Marcelo e Roberto são servidores públicos estaduais e respondem individualmente a processos administrativos disciplinares distintos, em que é apurada eventual falta funcional de cada um deles, punível com pena de demissão. Os dois PADs estão em fase de produção probatória e estão observando regularmente os prazos procedimentais legais. Por já possuir tempo de contribuição suficiente para aposentadoria voluntária, Marcelo requereu sua aposentadoria no curso do PAD. Por sua vez, Roberto, que tem apenas quatro anos de serviço, resolveu requerer sua exoneração, para seguir carreira na iniciativa privada, igualmente no curso do PAD a que responde. A autoridade competente indeferiu ambos os pedidos, diante da existência de lei estadual que proíbe a exoneração a pedido e a aposentadoria voluntária de servidor que responde a processo administrativo disciplinar. Inconformados, Marcelo e Roberto impetraram mandados de segurança. De acordo com a jurisprudência do Supremo Tribunal Federal, a(s) pretensão(ões) do(s) servidor(es):
- A)Marcelo e Roberto merecem prosperar, porque a lei estadual viola os direitos à inatividade e à presunção de inocência;
Errada, porque o STF não reconhece violação automática à presunção de inocência nem a um suposto direito à inatividade nessa situação.
- B)Roberto e Marcelo merecem prosperar, porque a lei estadual viola os direitos à personalidade e à autonomia da vontade;
Errada, porque a discussão não é de direitos da personalidade ou autonomia da vontade, e sim de regime jurídico disciplinar do servidor público.
- C)Marcelo merece prosperar, porque o preenchimento dos requisitos legais para aposentadoria gera direito subjetivo do servidor, mas a de Roberto não merece prosperar, pois seu regime jurídico de direito público é regido pelo princípio da supremacia do interesse público sobre o privado;
Errada, porque Marcelo não tem direito subjetivo absoluto à aposentadoria voluntária quando há PAD em curso, e a justificativa dada para Roberto não corresponde à tese do STF.
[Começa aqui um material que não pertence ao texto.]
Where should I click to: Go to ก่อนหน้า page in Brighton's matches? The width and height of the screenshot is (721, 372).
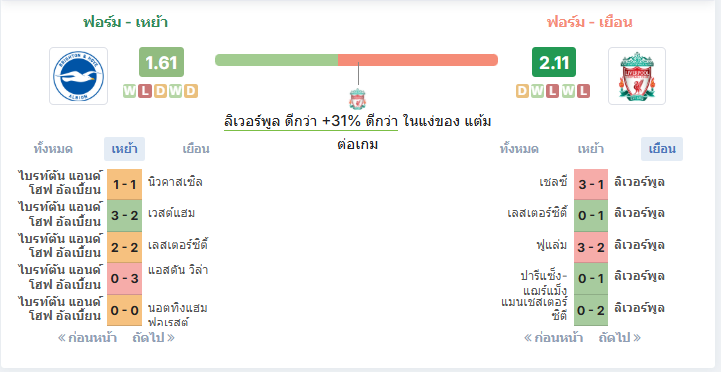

- D)Roberto merece prosperar, porque a lei estadual é inconstitucional no que toca à vedação de exoneração a pedido, por violação à liberdade de profissão, mas a de Marcelo não merece prosperar, pois é legítima a proibição de aposentadoria antes do término do PAD;
Errada, porque o STF admite a vedação tanto da exoneração a pedido quanto da aposentadoria voluntária durante o PAD, não apenas uma delas.
- E)Roberto e Marcelo não merecem prosperar, porque a lei estadual é constitucional, destacando-se que a Administração não dispõe de discricionariedade para deixar de aplicar as penalidades disciplinares quando a hipótese fática se amolda ao tipo legal, nem para estender desproporcionalmente o prazo de conclusão do processo administrativo.
Certa, porque a jurisprudência do STF considera constitucional a vedação legal à aposentadoria voluntária e à exoneração a pedido durante PAD que pode resultar em demissão.
Gabarito: E
A lógica aqui é simples: servidor não pode usar o pedido de aposentadoria ou de exoneração como um atalho para escapar da apuração disciplinar. O STF entende que é constitucional a norma que impede a aposentadoria voluntária e a exoneração a pedido enquanto o servidor responde a PAD, justamente para preservar a efetividade do poder disciplinar da Administração. No caso, Marcelo já tinha tempo para se aposentar, mas isso não obriga a Administração a conceder a inatividade se ele está sob processo capaz de resultar em demissão. A aposentadoria voluntária, nesse cenário, pode ser validamente obstada até a conclusão do procedimento, porque a apuração da falta funcional não perde objeto nem vira peça de ficção jurídica. Com Roberto acontece a mesma lógica. Mesmo querendo se desligar para ir para a iniciativa privada, ele não pode simplesmente sair do vínculo no meio do PAD se a lei local veda a exoneração a pedido nessa hipótese. O STF admite essa restrição como medida compatível com a disciplina administrativa e com a necessidade de evitar que o processo termine antes de cumprir sua finalidade. Por isso, o gabarito é a letra E: nem Marcelo nem Roberto têm razão. A lei estadual é constitucional, e a Administração não fica obrigada a conceder aposentadoria ou exoneração quando o servidor responde a PAD com possibilidade de demissão.